▶ [The problem]
Only an exact copy is wanted: the lines from the one holding "Disable the 1 day(s) before reminder toggle" through the last line below, minus the pictures.

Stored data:
- Opening Delimiter -

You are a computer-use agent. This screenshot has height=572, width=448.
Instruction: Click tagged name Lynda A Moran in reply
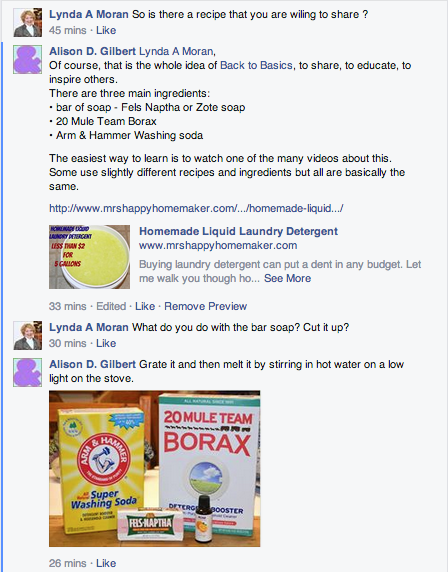pyautogui.click(x=176, y=51)

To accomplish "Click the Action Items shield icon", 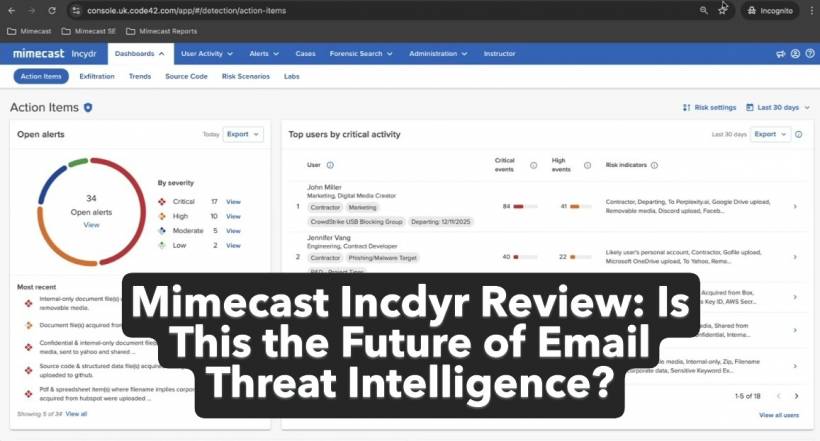I will (x=88, y=107).
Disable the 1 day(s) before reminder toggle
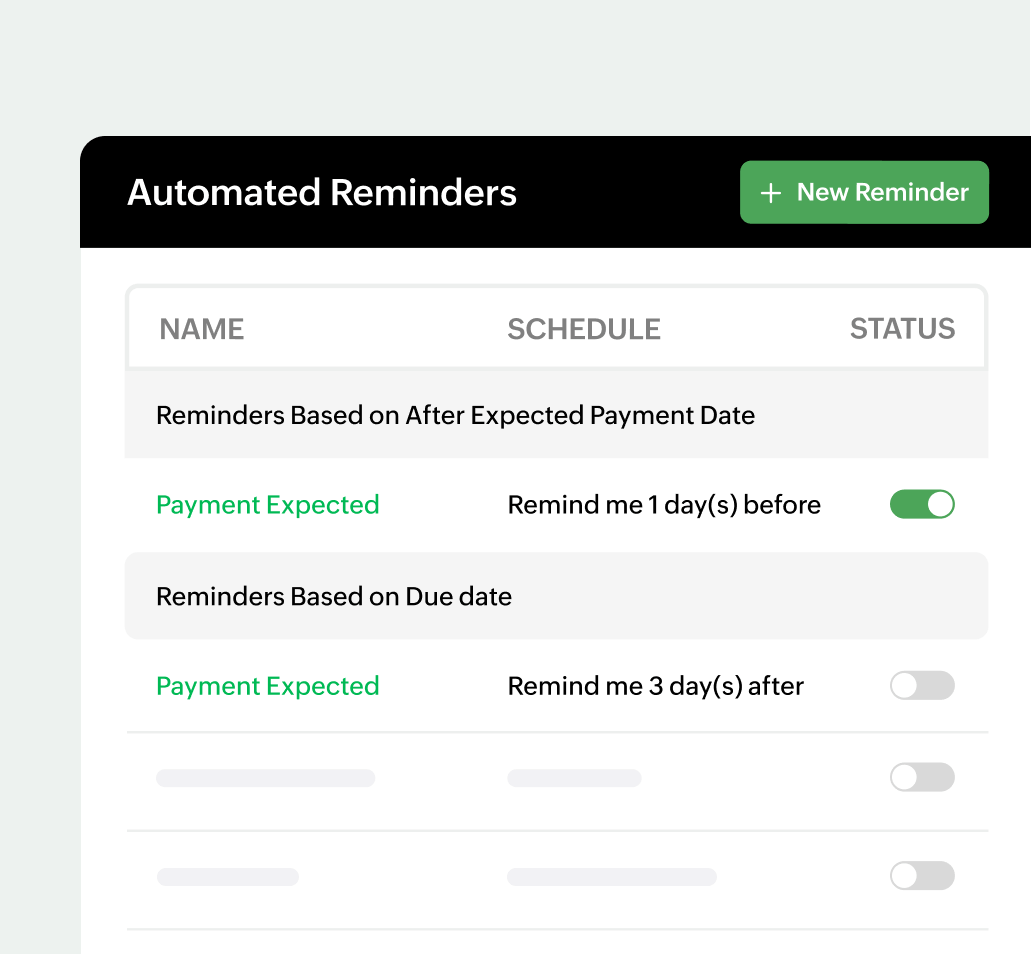1031x954 pixels. click(x=922, y=505)
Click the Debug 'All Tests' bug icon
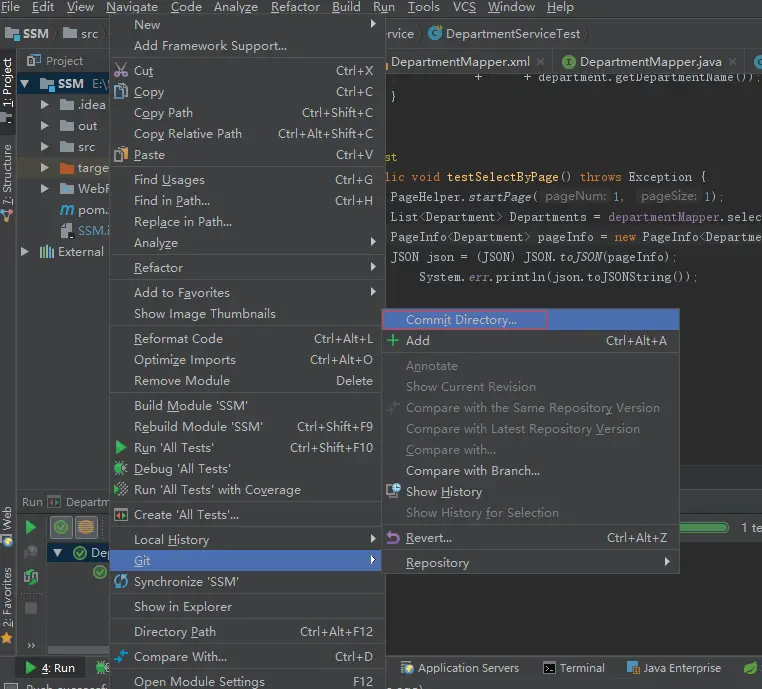762x689 pixels. 121,469
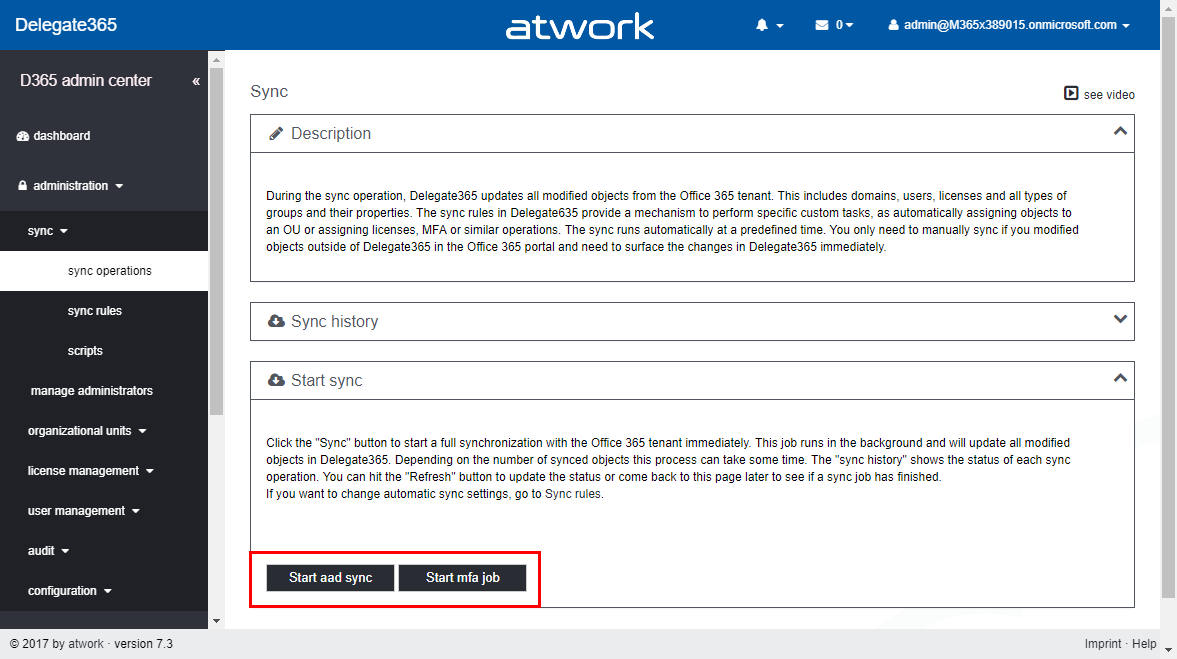The image size is (1177, 659).
Task: Collapse sidebar with double chevron icon
Action: [196, 81]
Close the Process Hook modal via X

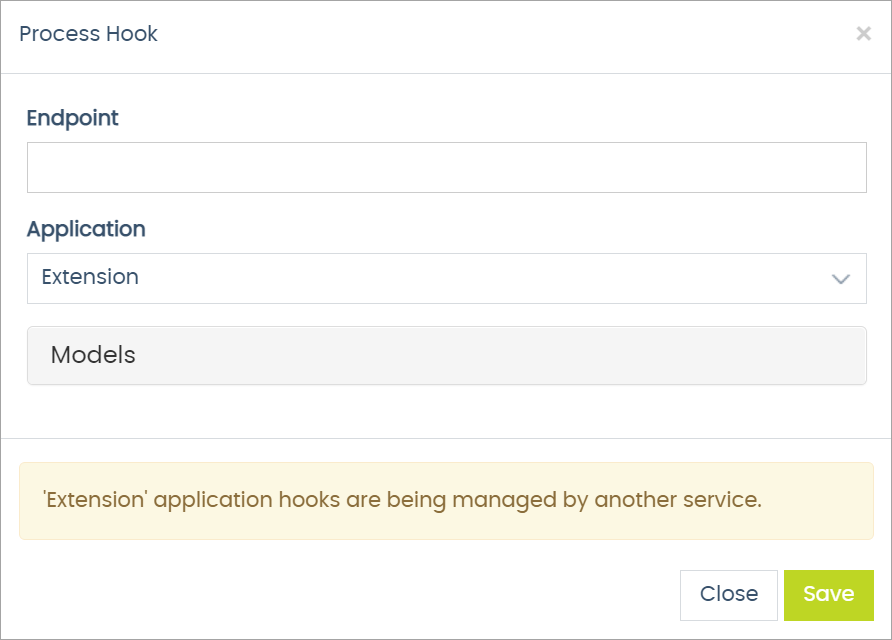pyautogui.click(x=863, y=34)
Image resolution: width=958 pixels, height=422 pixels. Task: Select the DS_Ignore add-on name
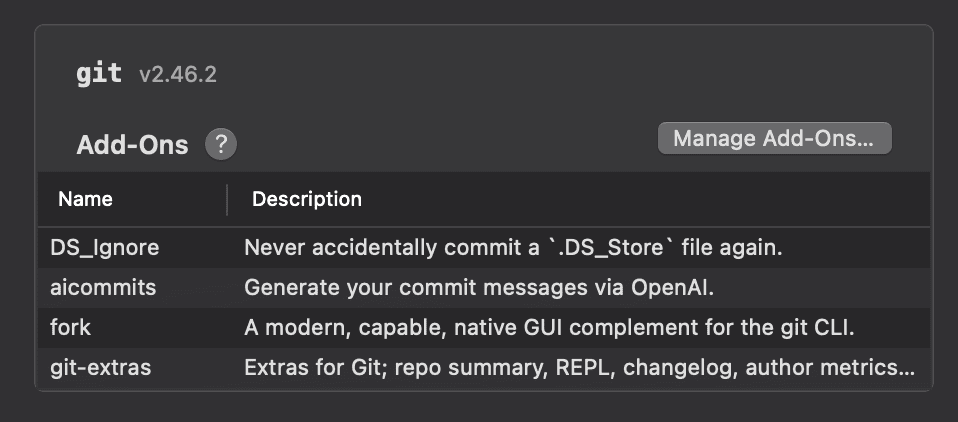pyautogui.click(x=105, y=247)
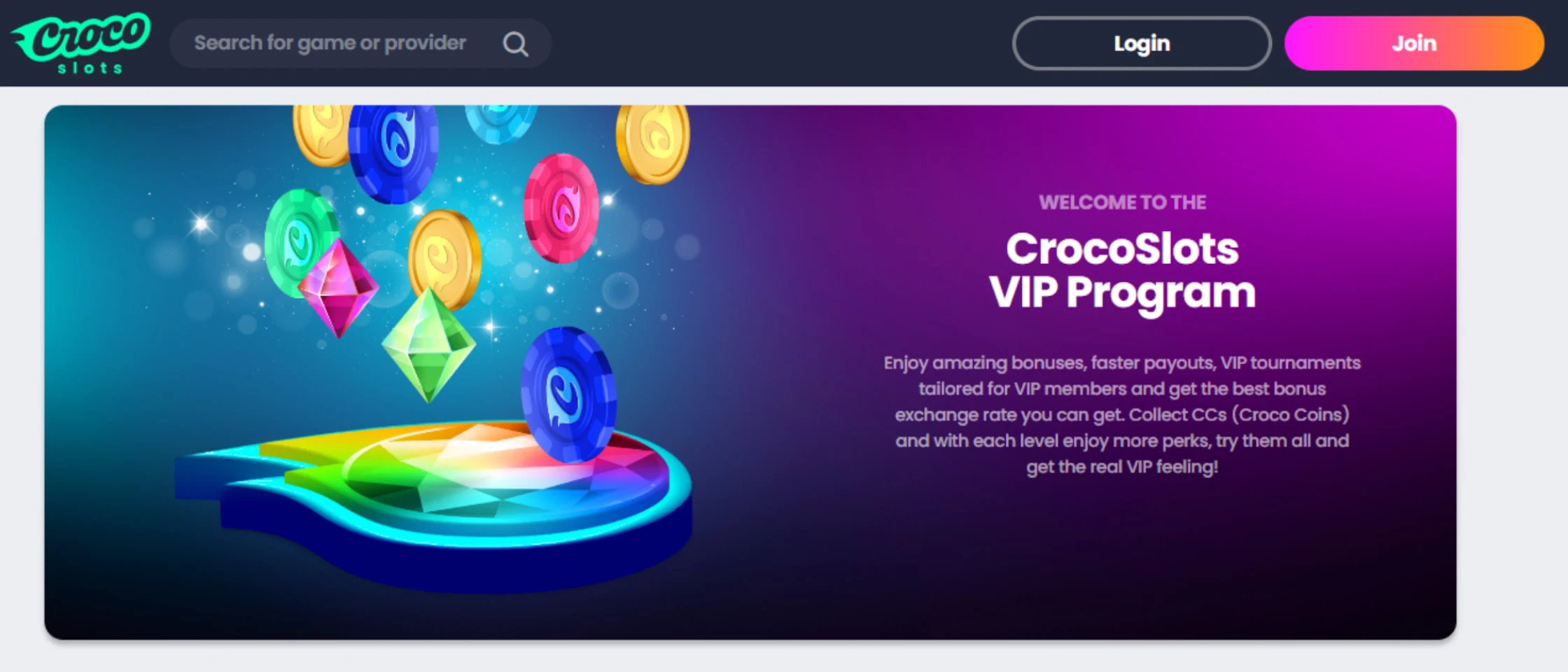Click the green diamond gem
This screenshot has height=672, width=1568.
pos(428,344)
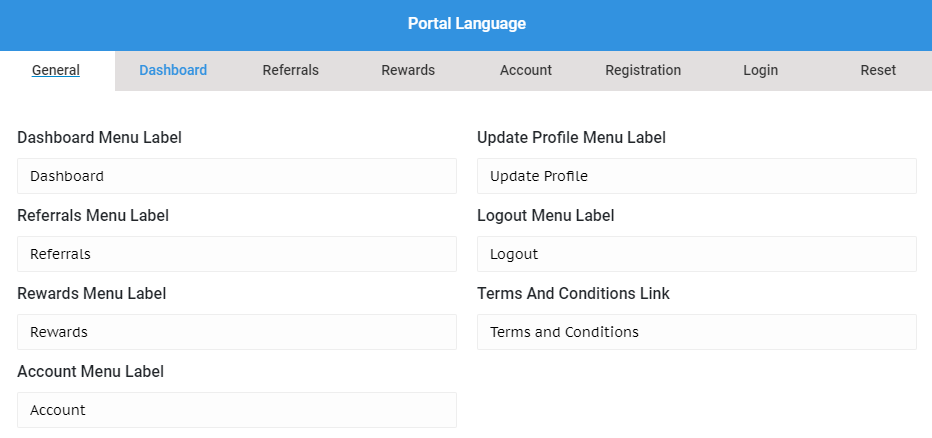Focus the Logout Menu Label field
Viewport: 932px width, 438px height.
pos(697,254)
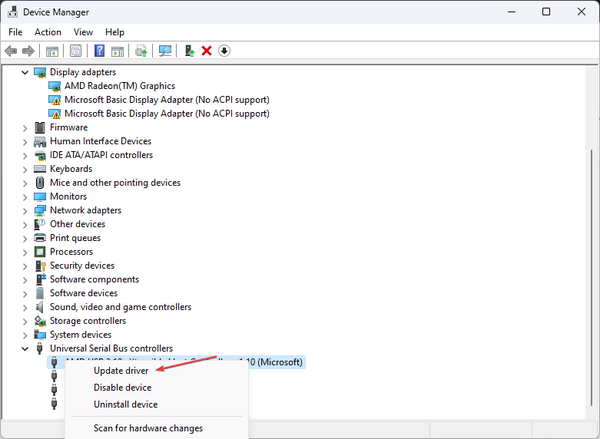Screen dimensions: 600x439
Task: Choose Update driver from the context menu
Action: pyautogui.click(x=121, y=371)
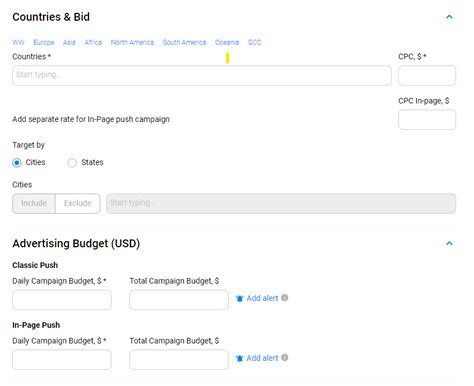Focus In-Page Push Total Campaign Budget field
This screenshot has width=474, height=386.
[x=179, y=360]
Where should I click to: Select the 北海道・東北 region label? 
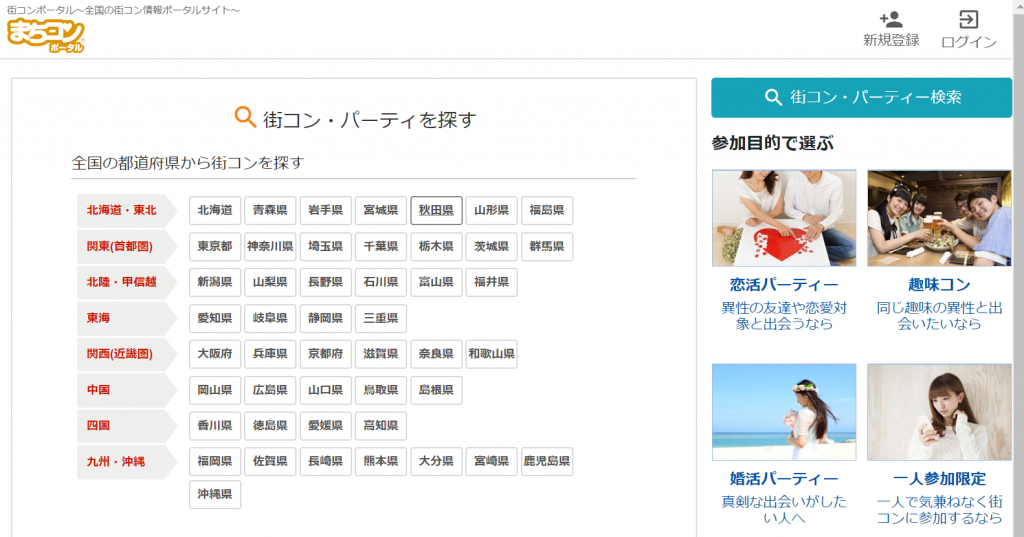tap(121, 211)
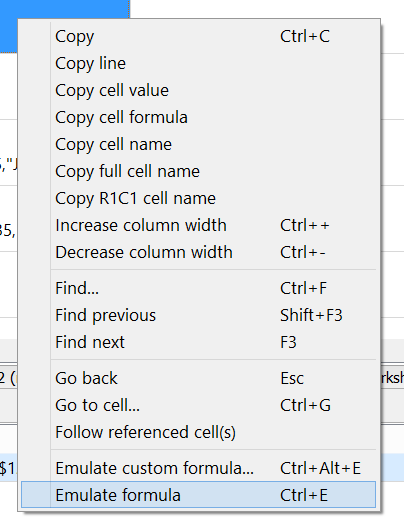Click Copy cell value option
Screen dimensions: 404x528
point(198,90)
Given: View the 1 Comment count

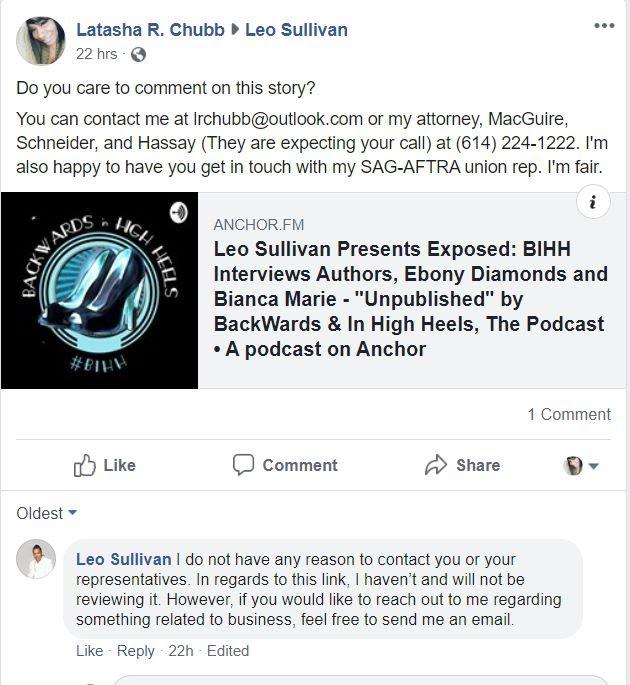Looking at the screenshot, I should point(569,414).
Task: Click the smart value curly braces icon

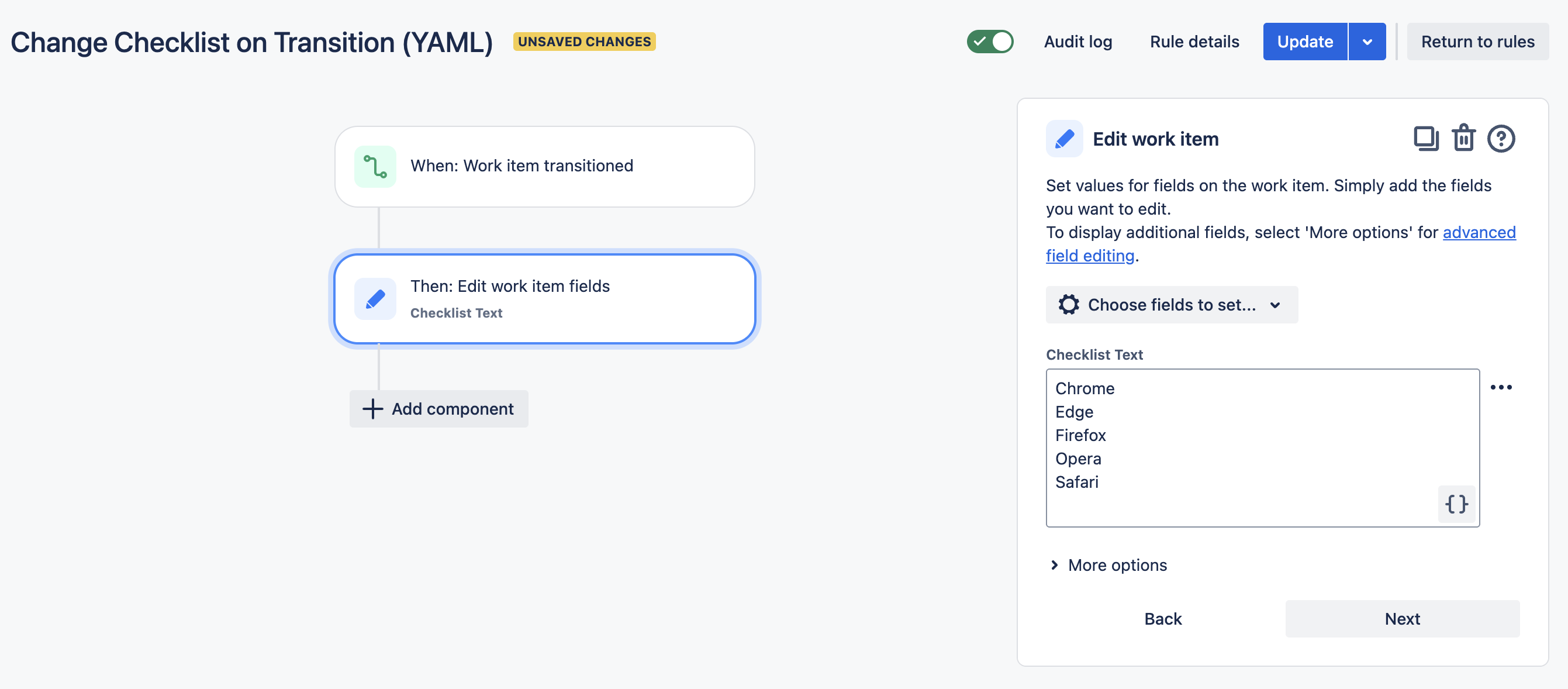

- Closing Delimiter -

▶ [Output below]
Disable the 1 day(s) before reminder toggle
1031x954 pixels. click(x=922, y=505)
Click the Debug 'All Tests' bug icon
762x689 pixels. 121,469
The image size is (1177, 659).
Task: Collapse sidebar with double chevron icon
Action: [196, 81]
Close the Process Hook modal via X

pyautogui.click(x=863, y=34)
Image resolution: width=958 pixels, height=422 pixels. Task: Select the DS_Ignore add-on name
pyautogui.click(x=105, y=247)
Click the green diamond gem
This screenshot has height=672, width=1568.
pos(428,344)
Focus the Logout Menu Label field
Viewport: 932px width, 438px height.
pos(697,254)
Screen dimensions: 600x439
Task: Choose Update driver from the context menu
Action: pyautogui.click(x=121, y=371)
Focus In-Page Push Total Campaign Budget field
This screenshot has width=474, height=386.
[x=179, y=360]
Where should I click to: Select the 北海道・東北 region label? 
tap(121, 211)
Click Copy cell value option
Screen dimensions: 404x528
point(198,90)
Given: View the 1 Comment count

Looking at the screenshot, I should point(569,414).
Task: Click the smart value curly braces icon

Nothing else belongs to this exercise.